Every entry below is to be retyped exactly as it appears.
··· SOURCE INFORMATION ···
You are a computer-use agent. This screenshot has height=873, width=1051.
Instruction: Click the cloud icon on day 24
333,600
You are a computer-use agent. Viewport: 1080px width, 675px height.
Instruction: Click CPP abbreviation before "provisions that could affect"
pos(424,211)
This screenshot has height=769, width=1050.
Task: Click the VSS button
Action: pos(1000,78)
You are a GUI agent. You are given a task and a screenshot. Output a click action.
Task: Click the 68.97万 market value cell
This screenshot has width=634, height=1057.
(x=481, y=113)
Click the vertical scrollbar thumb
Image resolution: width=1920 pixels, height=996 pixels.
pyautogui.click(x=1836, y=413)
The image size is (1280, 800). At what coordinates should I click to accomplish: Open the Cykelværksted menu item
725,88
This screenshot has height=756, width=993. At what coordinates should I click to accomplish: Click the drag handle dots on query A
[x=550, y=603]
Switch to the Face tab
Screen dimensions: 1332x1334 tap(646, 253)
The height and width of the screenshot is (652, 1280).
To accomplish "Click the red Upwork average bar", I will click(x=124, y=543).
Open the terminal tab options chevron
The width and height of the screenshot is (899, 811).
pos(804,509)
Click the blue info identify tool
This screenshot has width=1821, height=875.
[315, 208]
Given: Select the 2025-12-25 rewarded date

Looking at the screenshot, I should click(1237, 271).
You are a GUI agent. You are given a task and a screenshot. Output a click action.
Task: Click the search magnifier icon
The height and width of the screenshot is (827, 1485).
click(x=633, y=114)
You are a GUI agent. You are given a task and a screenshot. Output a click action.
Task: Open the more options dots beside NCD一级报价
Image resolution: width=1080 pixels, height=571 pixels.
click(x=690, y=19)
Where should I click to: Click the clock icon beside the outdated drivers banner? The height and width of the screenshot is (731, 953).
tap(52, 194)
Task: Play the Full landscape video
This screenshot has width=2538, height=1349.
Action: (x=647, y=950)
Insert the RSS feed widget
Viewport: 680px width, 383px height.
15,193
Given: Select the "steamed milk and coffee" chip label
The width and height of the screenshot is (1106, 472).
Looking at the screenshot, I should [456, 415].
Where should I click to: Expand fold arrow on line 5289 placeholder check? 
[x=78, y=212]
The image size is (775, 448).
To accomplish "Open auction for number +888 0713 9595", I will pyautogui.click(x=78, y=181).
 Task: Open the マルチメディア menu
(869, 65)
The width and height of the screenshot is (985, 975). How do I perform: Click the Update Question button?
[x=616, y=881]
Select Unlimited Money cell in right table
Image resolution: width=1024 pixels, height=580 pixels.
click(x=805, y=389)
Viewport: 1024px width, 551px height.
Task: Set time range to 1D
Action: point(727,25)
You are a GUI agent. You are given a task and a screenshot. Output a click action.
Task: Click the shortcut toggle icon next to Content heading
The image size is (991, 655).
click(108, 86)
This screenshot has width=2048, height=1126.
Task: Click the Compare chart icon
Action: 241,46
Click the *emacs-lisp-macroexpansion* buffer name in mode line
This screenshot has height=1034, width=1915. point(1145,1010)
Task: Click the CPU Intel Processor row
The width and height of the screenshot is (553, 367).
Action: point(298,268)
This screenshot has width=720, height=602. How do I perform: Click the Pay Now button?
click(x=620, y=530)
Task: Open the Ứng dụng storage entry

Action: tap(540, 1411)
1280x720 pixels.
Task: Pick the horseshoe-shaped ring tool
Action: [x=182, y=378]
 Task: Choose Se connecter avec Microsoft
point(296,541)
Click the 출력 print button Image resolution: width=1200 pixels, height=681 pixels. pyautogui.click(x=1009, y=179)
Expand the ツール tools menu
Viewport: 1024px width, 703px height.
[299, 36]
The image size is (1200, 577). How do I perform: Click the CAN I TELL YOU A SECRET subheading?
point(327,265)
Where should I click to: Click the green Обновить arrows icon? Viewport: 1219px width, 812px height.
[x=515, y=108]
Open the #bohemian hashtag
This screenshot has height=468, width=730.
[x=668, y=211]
···
## ANSWER SPACE
You are a computer-use agent. This screenshot has height=873, width=1051.
Instruction: Click the cloud icon on day 24
333,600
You are a computer-use agent. Viewport: 1080px width, 675px height.
Instruction: Click CPP abbreviation before "provisions that could affect"
pos(424,211)
This screenshot has height=769, width=1050.
Task: Click the VSS button
Action: pos(1000,78)
You are a GUI agent. You are given a task and a screenshot. Output a click action.
Task: Click the 68.97万 market value cell
This screenshot has width=634, height=1057.
(x=481, y=113)
Click the vertical scrollbar thumb
Image resolution: width=1920 pixels, height=996 pixels.
pyautogui.click(x=1836, y=413)
The image size is (1280, 800). At what coordinates should I click to accomplish: Open the Cykelværksted menu item
725,88
This screenshot has height=756, width=993. At what coordinates should I click to accomplish: Click the drag handle dots on query A
[x=550, y=603]
Switch to the Face tab
Screen dimensions: 1332x1334 tap(646, 253)
The height and width of the screenshot is (652, 1280).
To accomplish "Click the red Upwork average bar", I will click(x=124, y=543).
Open the terminal tab options chevron
The width and height of the screenshot is (899, 811).
pos(804,509)
Click the blue info identify tool
This screenshot has width=1821, height=875.
[315, 208]
Given: Select the 2025-12-25 rewarded date

Looking at the screenshot, I should click(1237, 271).
You are a GUI agent. You are given a task and a screenshot. Output a click action.
Task: Click the search magnifier icon
The height and width of the screenshot is (827, 1485).
click(x=633, y=114)
You are a GUI agent. You are given a task and a screenshot. Output a click action.
Task: Open the more options dots beside NCD一级报价
Image resolution: width=1080 pixels, height=571 pixels.
click(x=690, y=19)
Where should I click to: Click the clock icon beside the outdated drivers banner? The height and width of the screenshot is (731, 953).
tap(52, 194)
Task: Play the Full landscape video
This screenshot has width=2538, height=1349.
Action: (x=647, y=950)
Insert the RSS feed widget
Viewport: 680px width, 383px height.
15,193
Given: Select the "steamed milk and coffee" chip label
The width and height of the screenshot is (1106, 472).
Looking at the screenshot, I should [456, 415].
Where should I click to: Expand fold arrow on line 5289 placeholder check? 
[x=78, y=212]
The image size is (775, 448).
To accomplish "Open auction for number +888 0713 9595", I will pyautogui.click(x=78, y=181).
 Task: Open the マルチメディア menu
(869, 65)
The width and height of the screenshot is (985, 975). How do I perform: Click the Update Question button?
[x=616, y=881]
Select Unlimited Money cell in right table
Image resolution: width=1024 pixels, height=580 pixels.
click(x=805, y=389)
Viewport: 1024px width, 551px height.
Task: Set time range to 1D
Action: point(727,25)
You are a GUI agent. You are given a task and a screenshot. Output a click action.
Task: Click the shortcut toggle icon next to Content heading
The image size is (991, 655).
click(108, 86)
This screenshot has width=2048, height=1126.
Task: Click the Compare chart icon
Action: 241,46
Click the *emacs-lisp-macroexpansion* buffer name in mode line
This screenshot has height=1034, width=1915. point(1145,1010)
Task: Click the CPU Intel Processor row
The width and height of the screenshot is (553, 367).
Action: point(298,268)
This screenshot has width=720, height=602. How do I perform: Click the Pay Now button?
click(x=620, y=530)
Task: Open the Ứng dụng storage entry

Action: tap(540, 1411)
1280x720 pixels.
Task: Pick the horseshoe-shaped ring tool
Action: [x=182, y=378]
 Task: Choose Se connecter avec Microsoft
point(296,541)
Click the 출력 print button Image resolution: width=1200 pixels, height=681 pixels. pyautogui.click(x=1009, y=179)
Expand the ツール tools menu
Viewport: 1024px width, 703px height.
[299, 36]
The image size is (1200, 577). How do I perform: Click the CAN I TELL YOU A SECRET subheading?
point(327,265)
Where should I click to: Click the green Обновить arrows icon? Viewport: 1219px width, 812px height.
[x=515, y=108]
Open the #bohemian hashtag
This screenshot has height=468, width=730.
[x=668, y=211]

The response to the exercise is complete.